同2のうち、原告がその主張のような退職金規定を有すること、および原告の営業がその主張のとおりであることは認めるが、その余の主張は争う。
2 法人がその従業員に対する退職金を確定した債務として損金に算入できるのは、当該従業員が現実に退職し、退職金の具体的金額が確定したときにかぎられる。
戦後の労働関係法の整備に伴い、労働協約その他による退職金の支給に対する保障が次第に確立される一方、企業の経理においても退職給与引当金を計上する慣行が一般化されるようになつたが、このような背景のもとに、法人税法においても一定の要件に基づき、退職給与引当金の損金算入の制度が設けられるに至つた。しかしこれは、従業員の退職が現実に確定しない以上退職金を損金に算入できないこととは、全く別個の問題であつて、原告主張のような在職従業員の退職金の損金算入が並立共存しうるものではない。
3 原告が機械類を販売するときに例外なく旧機械の下取りを行なうものであるとしても、その下取り損失は、新機械を販売して旧機械を下取りし処分した時点ではじめて現実に発生し確定するものである。したがつて、将来において発生すると予想される下取り損を当期の費用として認識して見越計上しても、法人税法上そのような見越費用につき引当金の設定を認める別段の定めがない以上、これを損金に算入することは許されない。
第三 証拠
原告は、甲第一ないし第三号証を提出した。
被告は、甲第一、第二号証の成立を認め、第三号証の成立は不知と答えた。
理由
一 請求原因1の事実は、当事者間に争いがない。
二 退職給与未払金の損金算入について
成立に争いのない甲第二号証によれば、原告は、その従業員に対する退職金の支給につき退職金規定を設け、その内容として、退職金の一部であつて原告に勤務することによつて発生し、一定の事由によつて退職したときこれを支払うこと、その額は勤続一か年につき退職時の本給月額の一か月分の割合で算出し(この点は争いがない)、ただし自己都合により退職する場合は右金額の八割とし、懲戒またはこれに準ずる事由により退職を命ぜられた場合はこれを支給せず、あるいは情状により減額支給するものとし、また勤務成績によつて増減することがあることなどを規定し、かつ、原告は毎決算期末に発生している退職金負債最低額として、当該期末に従業員が自己都合により退職したと仮定した場合に支払うべき金額を、法人税法に定める退職給与引当金とは別途に計上するものとしていることが認められる。このようにして計上された金額が、本訴において原告の主張する退職給与未払金であると解される。
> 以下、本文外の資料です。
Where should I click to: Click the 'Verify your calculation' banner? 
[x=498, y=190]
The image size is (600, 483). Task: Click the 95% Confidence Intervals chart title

してみると、原告主張の退職給与未払金は、現実に退職した従業員に対する退職金額確定の未払分ではなく、現に在職する従業員について、将来退職という事実が発生したときに、退職事由や勤務状態等によつてはじめて金額の具体的に確定する退職金の額を見越計上したものであり、会計学上、決算日現在で金額が確定し施行期末到来の確定債務である未払金、あるいはすでに提供された役務に対してその対価の支払の終わらない未払費用のいずれでもなく、確定しない債務に対し設定される費用の見越計上である負債性引当金に相当し、実質的には退職給与引当金である。
ところで、法人税においては、課税所得金額の計算上損金に算入される費用は、当該事業年度終了の日までに債務の確定しているものでなければならず、債務の確定したものといいうるためには、当該事業年度終了の日までに、当該費用にかかる債務が成立し、その債務に基づいて具体的な給付をすべき原因となる事実が発生し、その金額を合理的に算定しうるものであることが必要であり(法人税基本通達2ー1ー5参照)、単に将来生ずることが見越される費用は、他に特別の規定がないかぎり預金に算入されない。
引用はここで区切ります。